White Peter B, Ranawat Amar S
Hospital for Special Surgery, NY, New York.
J Arthroplasty. 2016 Jan;31(1):107-11. doi: 10.1016/j.arth.2015.07.041. Epub 2015 Aug 1.
Patient-specific total knee replacements have been designed in hopes of providing better functional outcomes compared to "off-the-shelf" implants in primary total knee arthroplasty (TKA). We prospectively evaluated manipulation rates and clinical outcomes of 21 patient-specific TKAs matched with 42 posterior-stabilized and 11 cruciate-retaining "off-the-shelf" TKAs. Postoperatively, the patient-specific group had a range of motion significantly less than both control groups (P<0.01). Six of the 21 (28.6%) patient-specific TKAs required manipulation to improve range of motion. No manipulations were reported in either control groups. At minimum two-year follow-up the patient-specific TKAs had similar motion, but worse satisfaction and KSS pain scores. Radiographic analysis provided no insight to the cause of stiffness. Early manipulation is recommended for stiffness with patient-specific TKA.

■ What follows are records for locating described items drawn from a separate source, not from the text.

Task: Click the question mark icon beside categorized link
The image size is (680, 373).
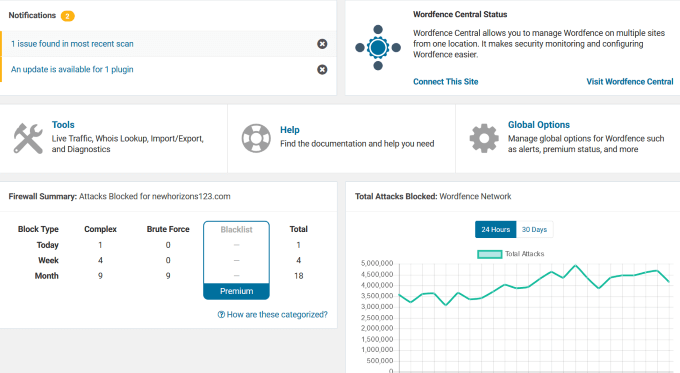Action: (x=221, y=314)
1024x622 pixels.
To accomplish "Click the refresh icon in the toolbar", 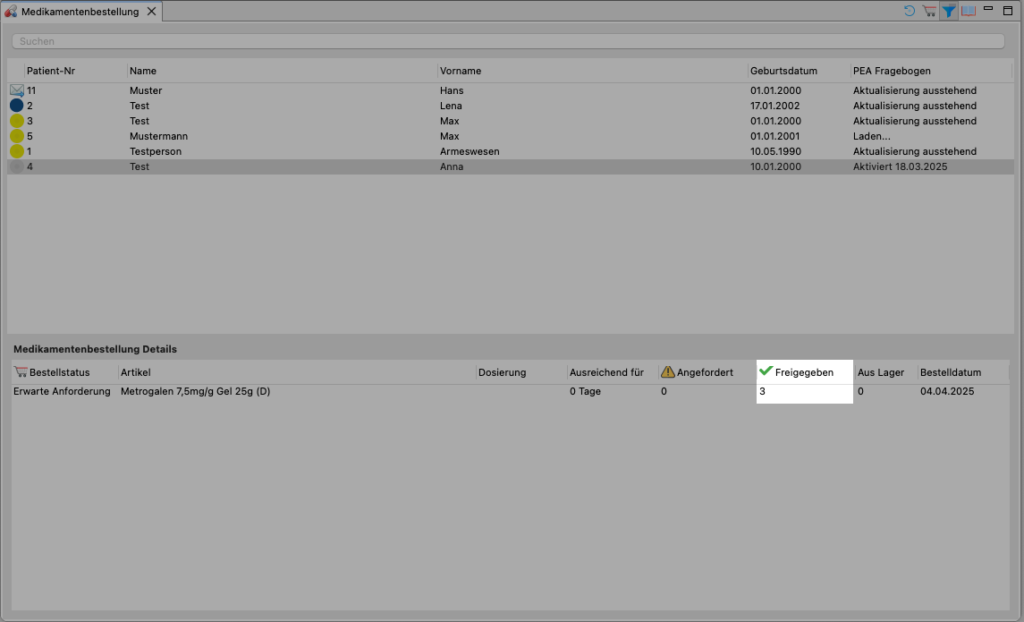I will tap(909, 11).
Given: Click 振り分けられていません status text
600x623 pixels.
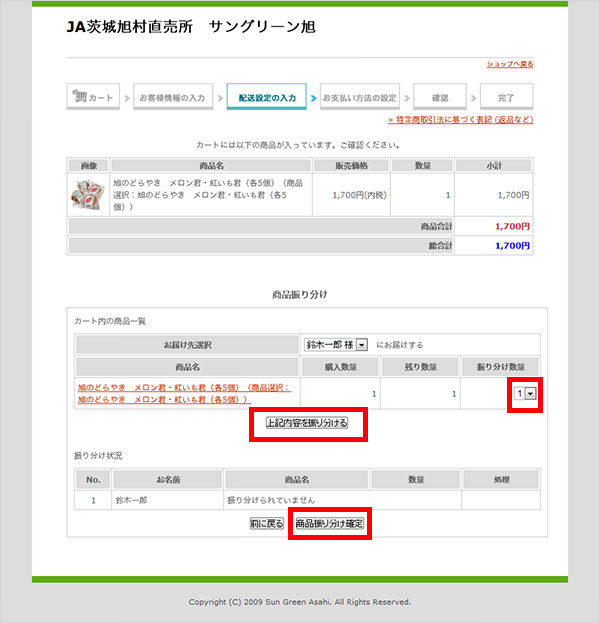Looking at the screenshot, I should 273,498.
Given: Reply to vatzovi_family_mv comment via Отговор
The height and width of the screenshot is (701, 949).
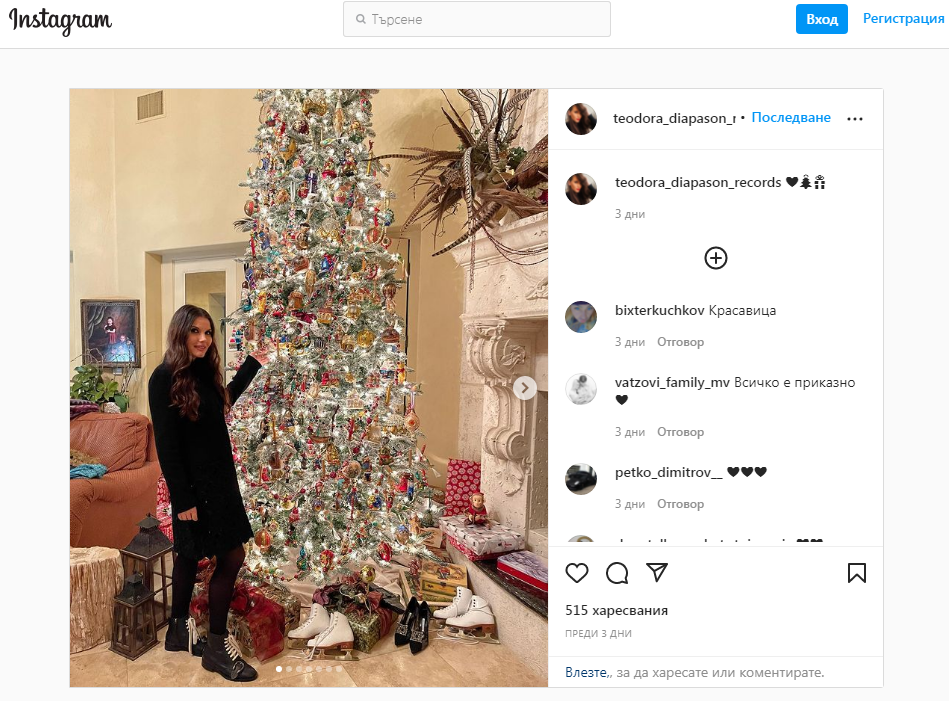Looking at the screenshot, I should (x=680, y=432).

定制型全膝关节置换术旨在为初次全膝关节置换术(TKA)提供比“现货供应”植入物更好的功能结果。我们前瞻性评估了21例定制型全膝关节置换术的手法治疗率和临床结果,并与42例后稳定型和11例保留交叉韧带的“现货供应”全膝关节置换术进行匹配。术后,定制型组的活动范围明显小于两个对照组(P<0.01)。21例定制型全膝关节置换术中的6例(28.6%)需要手法治疗以改善活动范围。两个对照组均未报告手法治疗情况。在至少两年的随访中,定制型全膝关节置换术的活动情况相似,但满意度和膝关节协会(KSS)疼痛评分更差。影像学分析无法洞察僵硬的原因。对于定制型全膝关节置换术导致的僵硬,建议早期进行手法治疗。